Rewriting the I/O Stack

TL;DR

Cold queries over 100 million rows stored as Parquet on object storage originally took 5 minutes in Opteryx. Profiling showed the execution engine repeatedly stalling while waiting for the IO buffer to refill.

We rewrote the IO stack to schedule fine-grained byte-range reads based on Parquet metadata (column chunks within row groups) and pipelined reads, decompression, and decoding.

The same cold query now completes in ~10 seconds.

The key lesson: when reading from object storage, throughput alone isn’t enough — the granularity of work matters.


The Problem

While profiling Opteryx we noticed queries stalling even though the execution engine itself appeared efficient.

The workload was straightforward:

  • ~100 million rows
  • stored as Parquet
  • object storage backend
  • cold query execution

A simple query was sufficient to surface the issue:

SELECT DISTINCT column
FROM dataset;

Runtime was approximately five minutes.

Profiling showed that the execution engine was frequently idle while waiting for the IO buffer to refill. CPU utilization remained low even though the network and reader threads were active.

The engine wasn’t compute-bound. It was waiting for data.

Initial Attempts

The first assumption was insufficient read parallelism.

The number of IO workers was increased:

8 → 16 → 32

This produced almost no change in query time.

The next hypothesis was runtime contention. To test this, the entire IO subsystem was moved into a dedicated process, communicating with the execution engine via a shared-memory ring buffer. This completely separated network activity from execution.

The stalls remained.

At this point it became clear the system was already close to the available network bandwidth per container. The issue wasn’t CPU scheduling or decode overhead.

The issue was how data was being delivered to the engine.

The Real Issue: Coarse Units of Work

The Parquet files in the dataset were roughly:

128MB uncompressed
~30MB compressed in object storage

The IO subsystem was issuing large contiguous reads. Even with many workers the pattern looked roughly like this:

issue read
wait for blob
large chunk arrives
engine consumes
wait for next read

The network was busy, but usable data arrived in bursts.

The time between issuing a request and receiving data was long enough to starve execution. Increasing worker count did not solve this; it simply queued more large reads.

The bottleneck was not bandwidth, it was granularity.

Rewriting the IO Stack

The solution was to redesign the IO subsystem around smaller units of work.

Parquet files contain detailed structural metadata in the footer:

  • row group offsets
  • column chunk offsets
  • compressed sizes
  • exact byte ranges

Using this information, the new IO stack schedules targeted range reads only for the column chunks required by the query.
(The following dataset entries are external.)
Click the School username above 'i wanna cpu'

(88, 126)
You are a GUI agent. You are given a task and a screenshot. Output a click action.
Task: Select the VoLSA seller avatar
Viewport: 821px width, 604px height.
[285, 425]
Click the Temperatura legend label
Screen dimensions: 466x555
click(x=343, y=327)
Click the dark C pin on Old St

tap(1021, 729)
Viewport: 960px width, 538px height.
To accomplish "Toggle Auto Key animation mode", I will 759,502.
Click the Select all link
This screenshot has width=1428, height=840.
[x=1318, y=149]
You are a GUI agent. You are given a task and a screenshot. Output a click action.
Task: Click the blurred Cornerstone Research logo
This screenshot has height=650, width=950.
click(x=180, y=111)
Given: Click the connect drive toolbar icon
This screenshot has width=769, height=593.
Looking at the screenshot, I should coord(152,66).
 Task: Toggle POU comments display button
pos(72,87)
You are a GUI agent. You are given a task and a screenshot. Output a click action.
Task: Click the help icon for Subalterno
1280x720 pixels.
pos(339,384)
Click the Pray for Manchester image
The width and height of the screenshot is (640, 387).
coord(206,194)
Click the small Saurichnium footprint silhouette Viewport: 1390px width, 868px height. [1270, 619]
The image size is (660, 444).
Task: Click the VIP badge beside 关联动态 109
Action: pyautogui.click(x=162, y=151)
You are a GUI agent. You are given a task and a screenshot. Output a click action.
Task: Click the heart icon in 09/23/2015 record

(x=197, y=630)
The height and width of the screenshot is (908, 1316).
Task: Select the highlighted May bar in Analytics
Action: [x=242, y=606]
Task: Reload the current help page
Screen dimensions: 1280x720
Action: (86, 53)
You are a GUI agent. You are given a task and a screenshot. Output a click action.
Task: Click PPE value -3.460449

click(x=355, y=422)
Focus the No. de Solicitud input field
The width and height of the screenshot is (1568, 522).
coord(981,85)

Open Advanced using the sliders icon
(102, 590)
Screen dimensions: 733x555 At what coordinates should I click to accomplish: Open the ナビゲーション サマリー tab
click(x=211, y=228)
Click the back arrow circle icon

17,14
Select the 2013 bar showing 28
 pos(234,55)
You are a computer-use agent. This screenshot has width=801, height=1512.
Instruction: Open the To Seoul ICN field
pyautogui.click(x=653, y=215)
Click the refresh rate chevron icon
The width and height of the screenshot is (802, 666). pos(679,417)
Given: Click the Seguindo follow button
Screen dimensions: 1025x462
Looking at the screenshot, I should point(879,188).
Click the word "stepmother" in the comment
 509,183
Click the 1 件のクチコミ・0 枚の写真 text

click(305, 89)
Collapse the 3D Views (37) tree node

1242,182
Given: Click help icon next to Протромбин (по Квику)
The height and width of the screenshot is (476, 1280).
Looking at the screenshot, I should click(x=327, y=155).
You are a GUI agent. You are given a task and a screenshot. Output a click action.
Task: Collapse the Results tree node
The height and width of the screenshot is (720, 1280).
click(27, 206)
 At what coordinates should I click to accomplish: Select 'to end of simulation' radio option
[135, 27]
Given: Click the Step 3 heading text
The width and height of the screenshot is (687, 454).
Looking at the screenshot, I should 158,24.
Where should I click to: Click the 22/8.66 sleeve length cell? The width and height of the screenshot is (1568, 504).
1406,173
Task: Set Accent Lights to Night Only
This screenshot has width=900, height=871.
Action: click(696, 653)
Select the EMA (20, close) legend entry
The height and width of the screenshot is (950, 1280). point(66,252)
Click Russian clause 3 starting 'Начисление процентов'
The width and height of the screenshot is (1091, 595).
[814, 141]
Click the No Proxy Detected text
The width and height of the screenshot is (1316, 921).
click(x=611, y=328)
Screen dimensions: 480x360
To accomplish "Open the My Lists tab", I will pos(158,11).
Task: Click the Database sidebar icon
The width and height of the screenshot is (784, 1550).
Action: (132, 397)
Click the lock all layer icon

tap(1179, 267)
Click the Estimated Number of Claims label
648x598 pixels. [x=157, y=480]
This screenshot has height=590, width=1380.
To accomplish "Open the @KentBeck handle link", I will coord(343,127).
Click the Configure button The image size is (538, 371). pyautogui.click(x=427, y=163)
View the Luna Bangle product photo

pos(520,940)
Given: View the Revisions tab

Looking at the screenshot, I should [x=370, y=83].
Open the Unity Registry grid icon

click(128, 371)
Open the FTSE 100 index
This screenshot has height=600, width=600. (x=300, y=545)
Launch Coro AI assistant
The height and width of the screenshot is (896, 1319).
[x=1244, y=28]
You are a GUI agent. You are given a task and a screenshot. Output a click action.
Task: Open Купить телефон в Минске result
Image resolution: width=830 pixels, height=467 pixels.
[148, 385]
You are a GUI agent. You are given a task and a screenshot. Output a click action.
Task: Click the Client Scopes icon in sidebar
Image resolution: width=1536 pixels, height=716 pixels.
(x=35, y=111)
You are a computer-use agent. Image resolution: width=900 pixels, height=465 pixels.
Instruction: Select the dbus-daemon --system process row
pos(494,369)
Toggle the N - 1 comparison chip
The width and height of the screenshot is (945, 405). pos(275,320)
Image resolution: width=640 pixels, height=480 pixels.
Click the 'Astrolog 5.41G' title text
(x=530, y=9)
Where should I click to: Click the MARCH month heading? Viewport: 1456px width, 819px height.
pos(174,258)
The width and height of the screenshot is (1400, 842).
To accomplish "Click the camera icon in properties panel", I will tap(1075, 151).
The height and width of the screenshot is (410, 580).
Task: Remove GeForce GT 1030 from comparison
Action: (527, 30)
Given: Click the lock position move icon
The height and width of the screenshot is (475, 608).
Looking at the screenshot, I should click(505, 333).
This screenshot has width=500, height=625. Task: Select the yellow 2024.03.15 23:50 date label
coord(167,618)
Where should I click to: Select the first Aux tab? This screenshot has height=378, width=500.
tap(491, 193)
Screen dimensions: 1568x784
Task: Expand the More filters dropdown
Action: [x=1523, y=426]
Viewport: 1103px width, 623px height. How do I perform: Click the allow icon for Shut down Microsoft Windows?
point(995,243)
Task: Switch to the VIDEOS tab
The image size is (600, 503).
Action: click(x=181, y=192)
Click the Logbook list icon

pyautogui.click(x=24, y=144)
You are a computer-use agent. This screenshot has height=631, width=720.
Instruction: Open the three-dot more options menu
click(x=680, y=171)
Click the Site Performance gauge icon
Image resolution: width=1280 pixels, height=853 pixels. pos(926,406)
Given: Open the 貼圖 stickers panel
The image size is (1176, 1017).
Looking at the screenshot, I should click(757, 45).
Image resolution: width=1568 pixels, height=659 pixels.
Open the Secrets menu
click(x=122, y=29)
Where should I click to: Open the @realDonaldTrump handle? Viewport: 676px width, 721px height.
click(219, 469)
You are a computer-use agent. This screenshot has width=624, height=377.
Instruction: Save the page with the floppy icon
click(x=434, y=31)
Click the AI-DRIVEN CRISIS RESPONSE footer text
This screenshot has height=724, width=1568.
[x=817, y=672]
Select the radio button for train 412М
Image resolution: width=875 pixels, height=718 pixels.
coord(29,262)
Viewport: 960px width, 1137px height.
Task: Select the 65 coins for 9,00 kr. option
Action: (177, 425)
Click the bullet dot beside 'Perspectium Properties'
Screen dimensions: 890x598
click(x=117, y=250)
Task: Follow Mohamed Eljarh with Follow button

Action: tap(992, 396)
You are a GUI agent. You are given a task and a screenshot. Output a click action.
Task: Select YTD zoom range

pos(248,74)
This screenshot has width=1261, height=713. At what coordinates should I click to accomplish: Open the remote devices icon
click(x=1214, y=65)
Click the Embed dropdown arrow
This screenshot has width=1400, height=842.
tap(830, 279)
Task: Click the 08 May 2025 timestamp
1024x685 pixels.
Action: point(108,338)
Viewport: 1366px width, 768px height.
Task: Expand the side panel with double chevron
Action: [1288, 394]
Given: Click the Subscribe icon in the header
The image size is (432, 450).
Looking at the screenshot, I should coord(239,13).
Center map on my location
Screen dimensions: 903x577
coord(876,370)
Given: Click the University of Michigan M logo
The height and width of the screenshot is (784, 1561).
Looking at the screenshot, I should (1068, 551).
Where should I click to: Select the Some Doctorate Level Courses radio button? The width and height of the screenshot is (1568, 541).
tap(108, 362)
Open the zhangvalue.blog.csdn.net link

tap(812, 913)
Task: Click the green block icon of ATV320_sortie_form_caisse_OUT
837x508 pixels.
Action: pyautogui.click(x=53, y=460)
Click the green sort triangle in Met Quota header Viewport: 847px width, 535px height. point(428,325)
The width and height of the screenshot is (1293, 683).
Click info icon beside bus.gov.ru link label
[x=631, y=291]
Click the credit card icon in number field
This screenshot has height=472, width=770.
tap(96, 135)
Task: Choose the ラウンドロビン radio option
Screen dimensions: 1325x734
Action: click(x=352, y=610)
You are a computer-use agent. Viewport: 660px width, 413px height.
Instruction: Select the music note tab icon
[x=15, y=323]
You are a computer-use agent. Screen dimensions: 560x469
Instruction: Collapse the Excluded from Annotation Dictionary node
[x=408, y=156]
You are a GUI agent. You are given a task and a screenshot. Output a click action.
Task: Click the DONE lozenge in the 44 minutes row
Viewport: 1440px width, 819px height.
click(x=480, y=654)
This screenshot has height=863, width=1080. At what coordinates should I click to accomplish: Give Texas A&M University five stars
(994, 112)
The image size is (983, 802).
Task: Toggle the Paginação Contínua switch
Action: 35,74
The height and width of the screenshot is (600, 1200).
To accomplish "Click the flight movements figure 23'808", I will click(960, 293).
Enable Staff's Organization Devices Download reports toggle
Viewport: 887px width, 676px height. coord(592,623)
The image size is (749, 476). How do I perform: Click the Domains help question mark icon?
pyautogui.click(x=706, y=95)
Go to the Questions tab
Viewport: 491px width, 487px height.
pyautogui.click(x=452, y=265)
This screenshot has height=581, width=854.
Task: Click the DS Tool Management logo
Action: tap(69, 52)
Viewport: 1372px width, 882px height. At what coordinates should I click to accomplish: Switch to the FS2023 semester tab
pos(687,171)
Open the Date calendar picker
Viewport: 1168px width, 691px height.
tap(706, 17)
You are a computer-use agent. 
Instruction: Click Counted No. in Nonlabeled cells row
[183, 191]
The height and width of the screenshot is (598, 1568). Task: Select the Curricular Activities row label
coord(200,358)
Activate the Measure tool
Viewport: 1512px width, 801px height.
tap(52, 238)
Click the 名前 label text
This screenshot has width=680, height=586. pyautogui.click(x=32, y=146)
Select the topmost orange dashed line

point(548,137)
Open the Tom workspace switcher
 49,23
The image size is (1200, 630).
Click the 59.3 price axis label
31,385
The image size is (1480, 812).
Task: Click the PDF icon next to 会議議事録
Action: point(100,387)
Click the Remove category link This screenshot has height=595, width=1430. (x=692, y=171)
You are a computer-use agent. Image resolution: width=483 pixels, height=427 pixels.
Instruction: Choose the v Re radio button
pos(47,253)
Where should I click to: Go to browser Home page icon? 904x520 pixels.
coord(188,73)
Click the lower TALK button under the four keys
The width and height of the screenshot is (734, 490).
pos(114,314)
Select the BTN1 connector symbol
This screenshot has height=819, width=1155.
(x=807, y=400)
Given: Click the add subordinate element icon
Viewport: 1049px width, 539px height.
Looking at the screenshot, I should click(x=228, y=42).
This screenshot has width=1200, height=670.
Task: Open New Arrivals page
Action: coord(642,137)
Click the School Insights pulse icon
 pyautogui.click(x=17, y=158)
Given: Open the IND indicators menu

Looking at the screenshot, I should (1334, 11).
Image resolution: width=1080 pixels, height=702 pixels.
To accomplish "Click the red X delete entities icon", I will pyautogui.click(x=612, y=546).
Reads, decompression, and decoding are pipelined so the execution engine begins receiving usable data earlier.

The unit of work changed from:

file

to:

column chunk within a row group

This allows the system to deliver smaller fragments of data continuously rather than waiting for large reads to complete.

Results

The initial redesign reduced query time significantly:

~5 minutes → ~1 minute

After further improvements to buffering, file sizes and execution scheduling, the same cold query now completes in approximately:

~10 seconds

The improvement did not come from increasing available bandwidth. In fact, single-threaded decode performance is slightly slower with the new reader.

Instead of receiving large bursts of data separated by latency gaps, the execution engine now receives smaller fragments continuously. CPU utilization increases because the pipeline is almost never idle.

Reproducing the Pattern

This issue commonly appears when:

  • data is stored in object storage
  • reads operate on large blobs
  • execution pipelines are faster than IO latency

Typical symptoms include:

  • low CPU utilization
  • active network traffic
  • periodic stalls in execution

In these cases, adding threads or processes rarely helps if the unit of work remains large.

Conclusion

Object storage behaves very differently from local disks.

Large sequential reads introduce latency gaps that parallelism alone cannot eliminate. Even with many workers, execution pipelines can stall if each unit of work is too large.

The practical takeaway is:

Optimize how finely work can be scheduled, not just how fast it runs.

For Opteryx this meant redesigning the IO stack around fine-grained byte-range reads derived from Parquet metadata.

The system was never limited by Python. It was never limited by Parquet.

It was limited by treating object storage like a disk.

What’s Next

This IO redesign changes assumptions elsewhere in the engine.

Several components were originally optimized around file-sized units of work. Moving to fine-grained reads means revisiting parts of the execution pipeline so they can fully benefit from the new architecture.

We expect additional improvements as more of the engine adapts to this model.